Records from a data source
◆ ◆ ◆ ◆ ◆
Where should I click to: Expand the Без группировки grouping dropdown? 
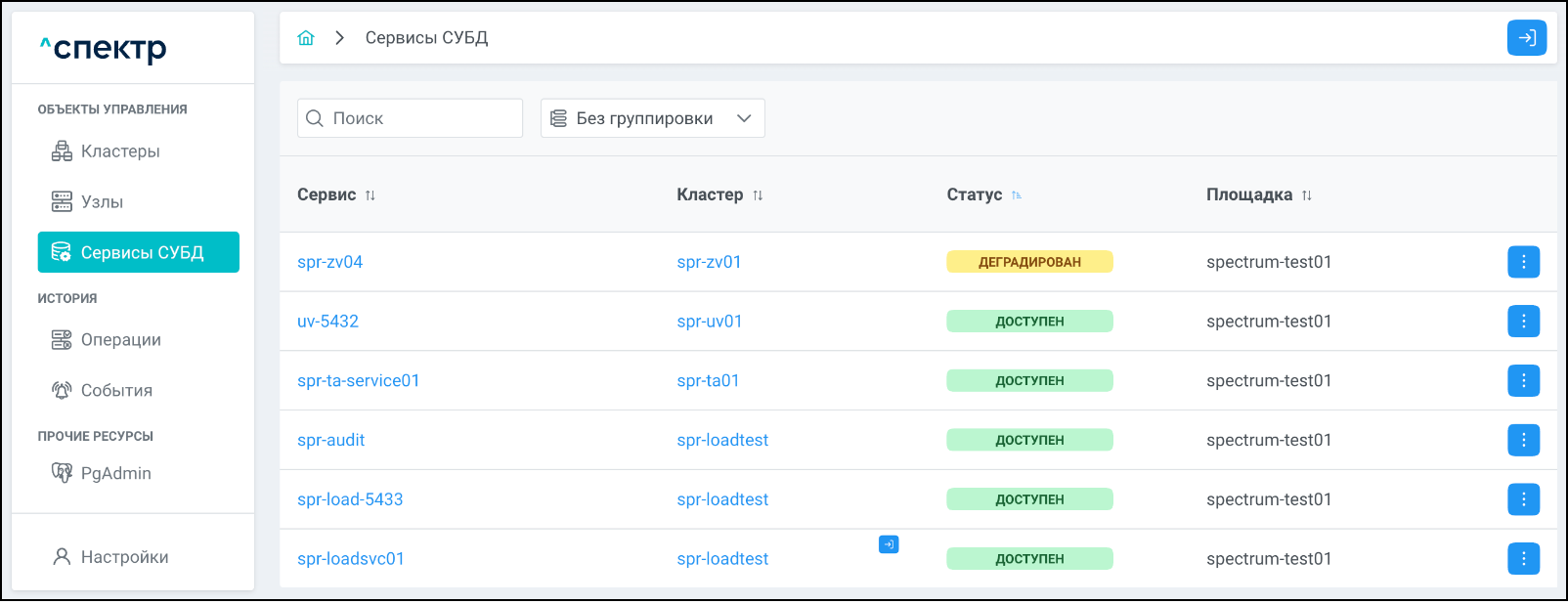[652, 118]
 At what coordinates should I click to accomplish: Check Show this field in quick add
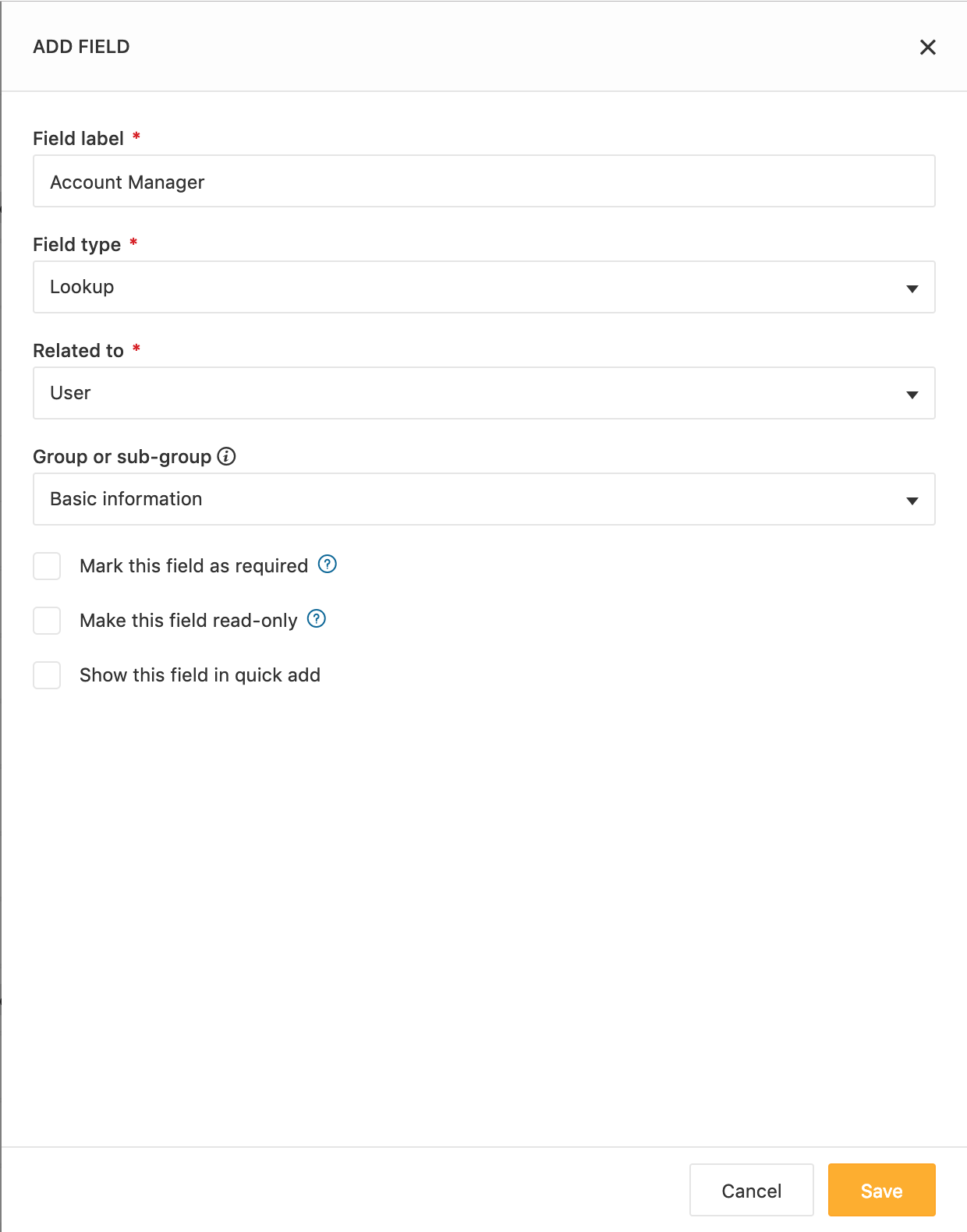[47, 675]
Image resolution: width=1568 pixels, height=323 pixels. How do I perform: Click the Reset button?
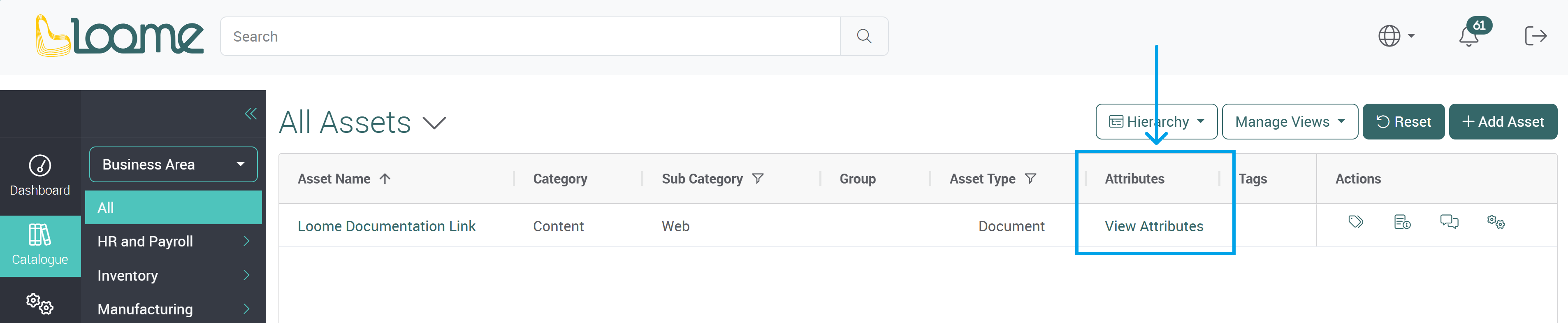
◆ ◆ ◆ ◆ ◆
WRITTEN EXERCISE
Return every line of the listing above exactly, character for character, omitting the pictures.

TASK ANSWER
Where should I click to: Expand the Без группировки grouping dropdown? 
[652, 118]
 At what coordinates should I click to accomplish: Check Show this field in quick add
[47, 675]
Image resolution: width=1568 pixels, height=323 pixels. How do I perform: Click the Reset button?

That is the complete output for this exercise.